A nomeação de Durão Barroso para a Goldman Sachs é um golpe rude sobre a União Europeia. Como pode aceitar o ex-presidente da Comissão Europeia presidir à multinacional financeira que, durante o seu próprio exercício, terá participado da ocultação do défice da dívida soberana grega? Ainda se fosse designado com poderes executivos para poder corrigir as práticas da financeira! Como pode ele aceitar presidir, e sem poderes executivos, ao ator financeiro que mais fez dos seus dez anos de poder um período de estagnação europeia e de sofrimento social dos europeus? Poderia não ter sabido fazer frente à Hidra financeira – nem todos são capazes de grandes lideranças – mas revelar-se assim, por desejo, o funcionário que antes de o ser já era, bem revela a década sinistra por que passou a União Europeia. Em editorial desta semana, o “Le Monde” compara o dano da contratação de Durão Barroso ao Brexit, mas com uma assinalável diferença: considera-o um golpe baixo, muito diferente do golpe que a democracia deve fazer refletir. Nem uma sombra de pudor por si ou de preocupação para com os outros levaram Durão Barroso a hesitar. A credibilidade de um projeto de 500 milhões de pessoas não valeu uns milhões de remuneração, decerto em dólares, porque euros nem é sequer a moeda da Goldman Sachs.

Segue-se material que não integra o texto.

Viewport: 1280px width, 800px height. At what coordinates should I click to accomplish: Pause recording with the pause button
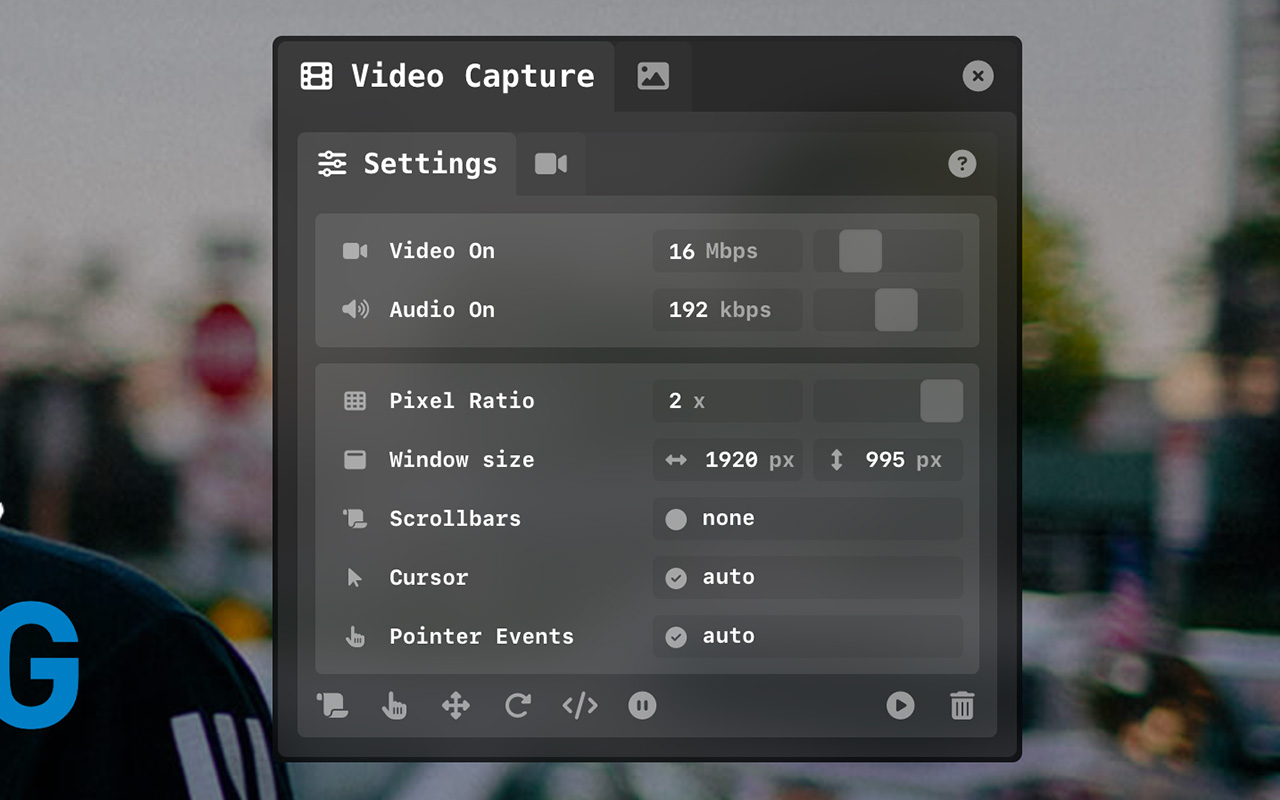tap(642, 706)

Desenganemo-nos, pois, os que se iludem e pensam que há os aflitos portugueses de um lado, junto com gregos, espanhóis e mais uns tantos, e do outro os ricos alemães. O pior da e para a União Europeia e o pior para Portugal também pode ter cartão de cidadão português. Uma coisa deve ser certa: Durão Barroso, que também foi o anfitrião da cimeira das Lajes, não deverá ser esquecido pela História. Se há responsabilidades históricas que são hoje apontadas a Tony Blair, por maioria de razão há um juízo histórico sobre o papel de Durão Barroso, primeiro como primeiro-ministro de Portugal, depois como presidente da Comissão Europeia, que tem de começar a ser seriamente pensado.

Dito isto, não é menos verdade que Durão Barroso ao aceitar esta posição só tirou a conclusão daquilo que o levou ao cargo de presidente da Comissão Europeia e sempre fez no exercício desse cargo. Quando vão a votos, as democracias europeias – a nossa incluída – têm de, uma vez por todas, levar a sério a promíscua influência do poder financeiro sobre o poder político, sobretudo deste poder financeiro global que se infiltra nas posições chave da decisão política. Durão Barroso é só o mais bem sucedido de milhares de “políticos financeiros” que exercem poder interessado por toda a UE, sejam em cargos políticos nacionais ou nas instituições europeias. Portanto, a pergunta a dar resposta, e também pelo jornal “Le Monde”, é: como, com que apoios, e apoiados estes pelo quê, chegou Durão Barroso tão longe?

É irresistível a confrontação com os modelos estatísticos que a Goldman Sachs publicitou antes do Euro 2016 e que previam apenas 8% de chances de vencermos o Europeu, dando por mais provável que fôssemos derrotados nos quartos-de-final. O simpático elefante Zella, por mero acaso, fez bem melhor: “adivinhou”, uma vez chegados à final, que venceríamos a França. Pior que não acertarem em quase nada, é aqueles modelos estatísticos não perceberem que o futebol é uma prática com uma complexidade de variáveis que não vai lá com as contas da Goldman Sachs. Será que foi por isso que decidiram contratar o nosso “cherne”?